:: Lesetext ::
· · · · ·

Obwohl weit herum anerkannt sei, dass viele Service public-Angebote in einer digitalisierten Welt immer weniger einem breiten gesellschaftlichen Bedürfnis entsprechen, sei diesbezüglich in der Schweiz «kein Reformwille spürbar», heisst es im neuen Forschungspapier von Avenir Suisse.

Wenn die Schweiz eine gesunde Post wolle, müsse sie schleunigst überlegen wie, sagte Studienautor Samuel Rutz vor den Medien in Zürich. Die strategischen Ziele des Bundesrats für die Post erachte er als «marktfern und unrealistisch». Bei der Marktöffnung des Schweizerischen Postwesens sei der Bundesrat auf halbem Weg stehengeblieben, ergänzte Avenir-Suisse-Direktor Peter Grünenfelder im Vorwort zur Studie.

Die Post drohe zu einem Sanierungsfall zu verkommen, falls keine Reformen eingeleitet werden. Mit dem veröffentlichten Papier will der Think Tank aufzeigen, warum und wie das Geschäftsmodell der Schweizerischen Post nachhaltig erneuert werden sollte.

Wettbewerbsökonom Rutz erachtet in allen drei Geschäftssparten der Post umfassende Reformen als notwendig. Er schlägt vor, die Grundversorgung zu reduzieren und technologieneutral auszuschreiben sowie das Restmonopol auf Briefe bis 50 Gramm abzuschaffen.

Das Volumen der versandten Briefe sinkt laut Avenir Suisse jährlich um zwei bis vier Prozent. Der Umsatzrückgang seit 2010 betrage rund 20 Prozent. Das Plus von 30 Prozent bei den Paketen habe die Post bis jetzt nicht in handfeste Gewinne ummünzen können, weil der Margendruck im liberalisierten Paketmarkt zu gross ist.

· · · · ·

:: Erklärtes Ziel a ::
Beantworte diese Fragen zum Lesetext:
(i) Um wie viel Prozent sinkt das Volumen der versandten Briefe laut Avenir Suisse jährlich?
(ii) Wie bezeichnet Samuel Rutz die strategischen Ziele des Bundesrats für die Post?
(iii) Bis zu welchem Gewicht gilt das Restmonopol auf Briefe, das Rutz abschaffen möchte?

[Dateneinträge]
· · · · ·

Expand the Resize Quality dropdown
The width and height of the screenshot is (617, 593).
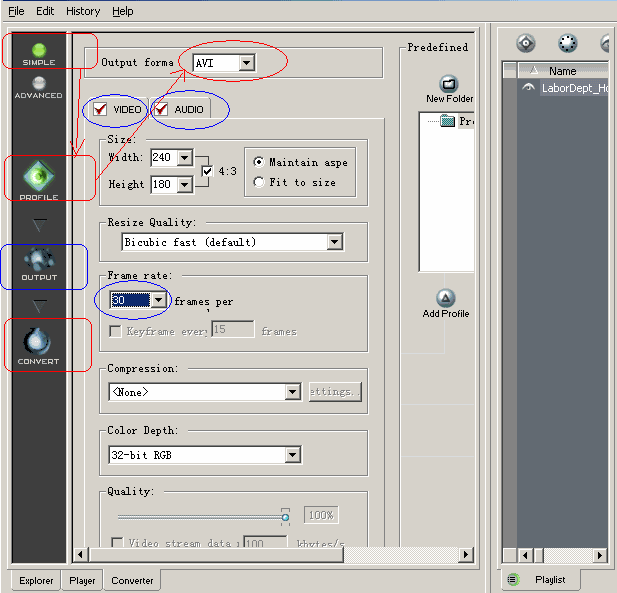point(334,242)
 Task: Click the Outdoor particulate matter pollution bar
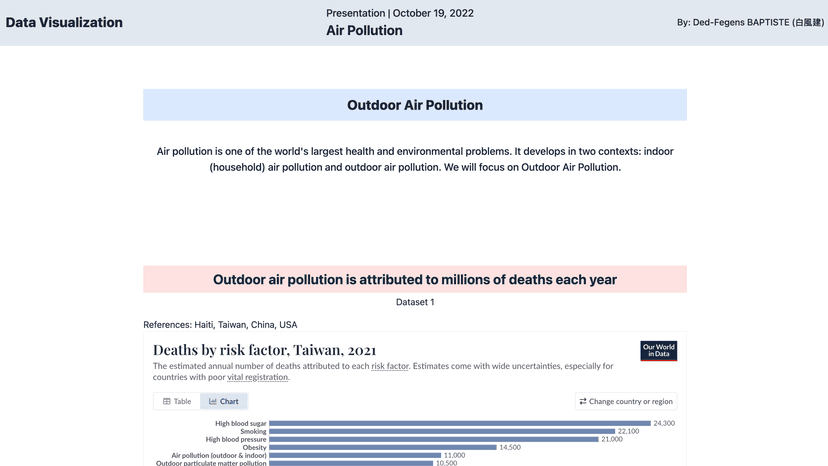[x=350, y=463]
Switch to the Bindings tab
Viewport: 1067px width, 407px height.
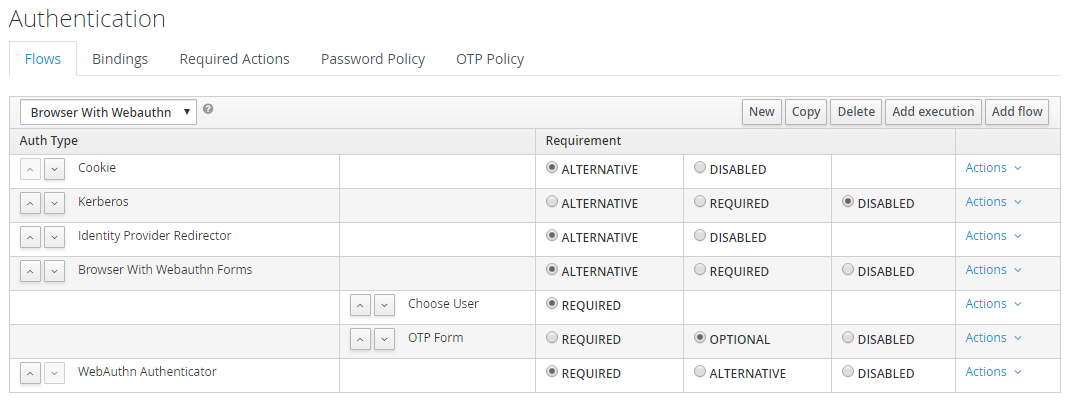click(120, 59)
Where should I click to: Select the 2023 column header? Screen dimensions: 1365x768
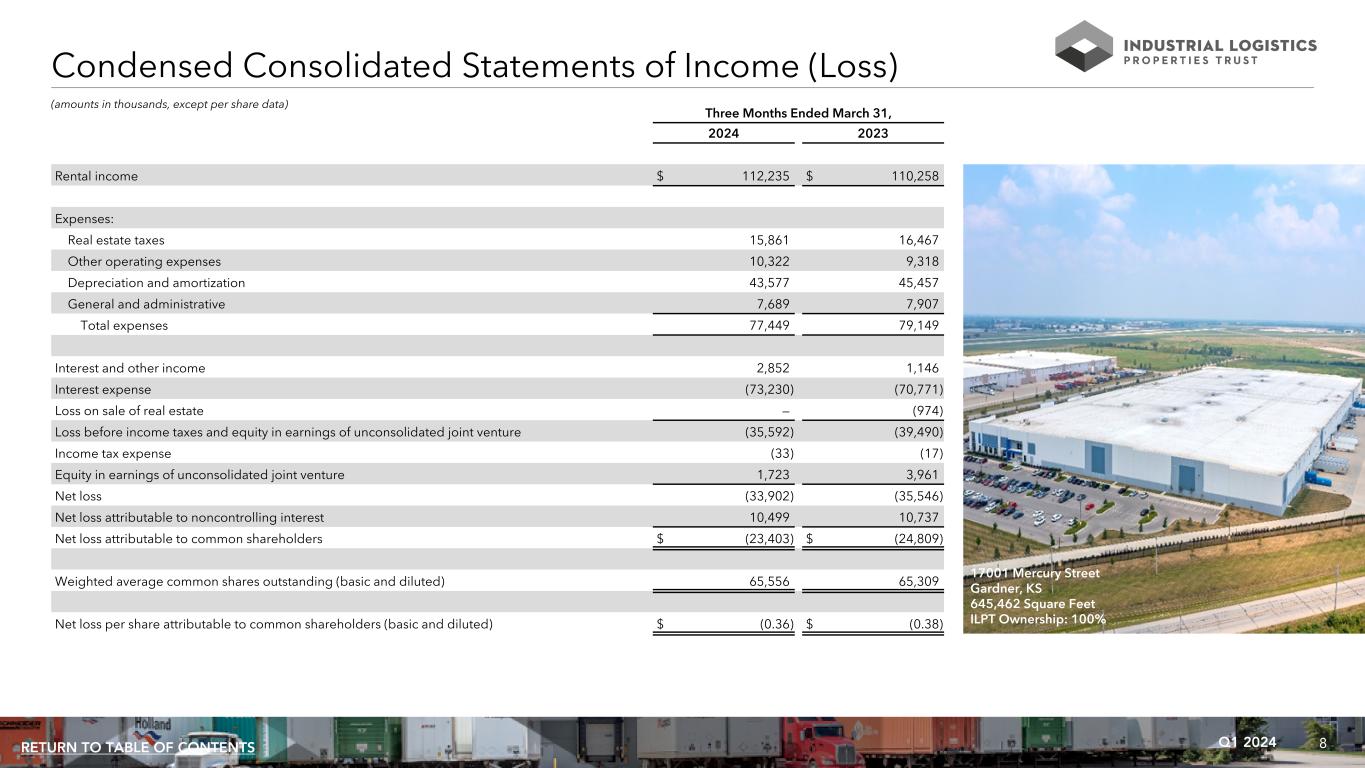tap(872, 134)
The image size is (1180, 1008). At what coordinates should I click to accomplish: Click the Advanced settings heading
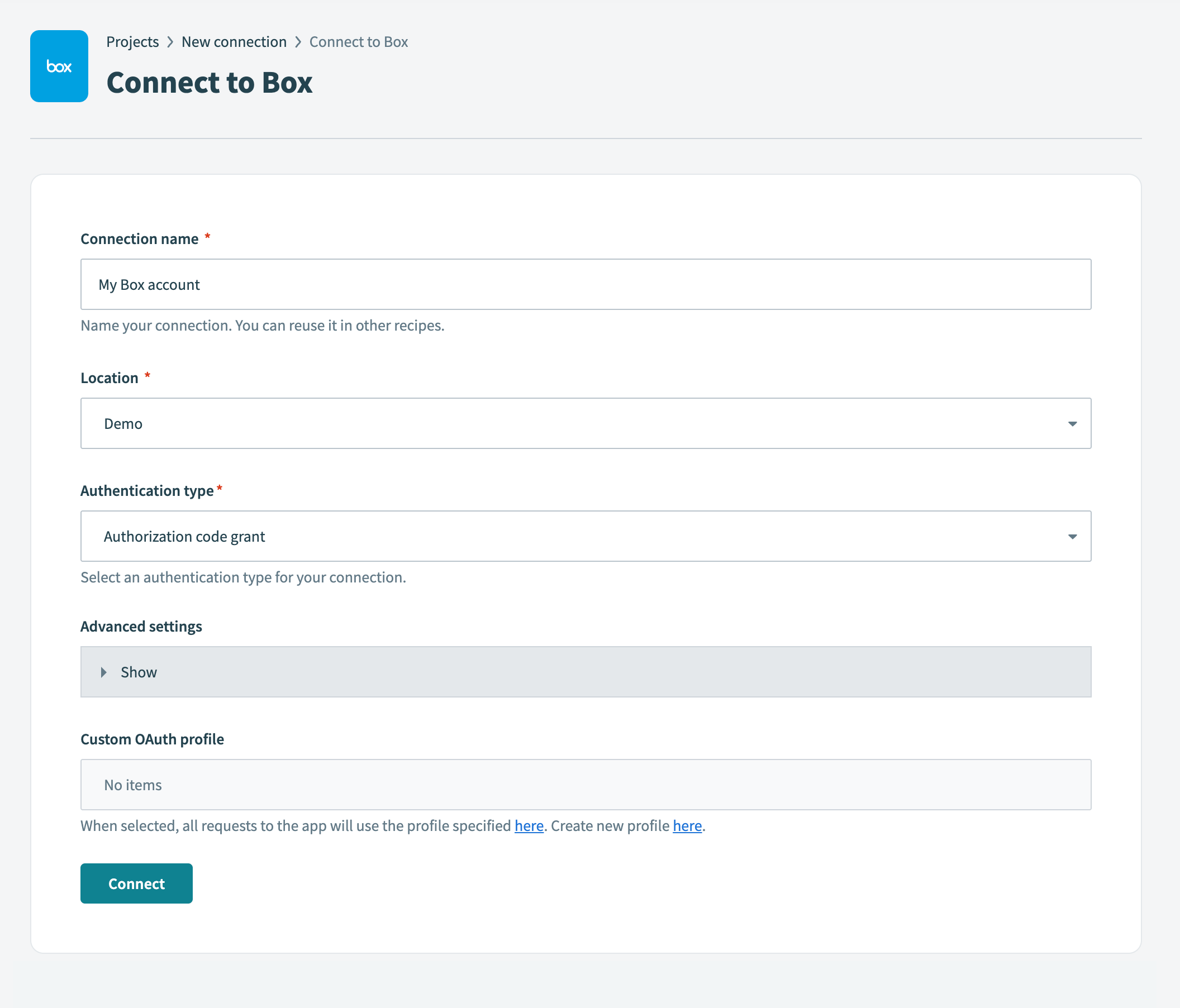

· · · · ·

:: Erklärtes Ziel b ::
Wandle die Dateneinträge von der Zeile mit "Task: Click the" bis einschließlich zum Ende der Dateneinträge in eine JSON-Liste von Zeichenketten um, mit einem Eintrag pro Zeile und ohne Leerzeilen. Lass die Bilder in der Antwort weg.

:: Richtige Antwort a ::
(i) Um zwei bis vier Prozent.
(ii) Als «marktfern und unrealistisch».
(iii) Bis 50 Gramm.

:: Richtige Antwort b ::
[
  " Task: Click the Outdoor particulate matter pollution bar",
  "[x=350, y=463]",
  "Switch to the Bindings tab",
  "Viewport: 1067px width, 407px height.",
  "click(120, 59)",
  "Where should I click to: Select the 2023 column header? Screen dimensions: 1365x768",
  "tap(872, 134)",
  "The image size is (1180, 1008). At what coordinates should I click to accomplish: Click the Advanced settings heading"
]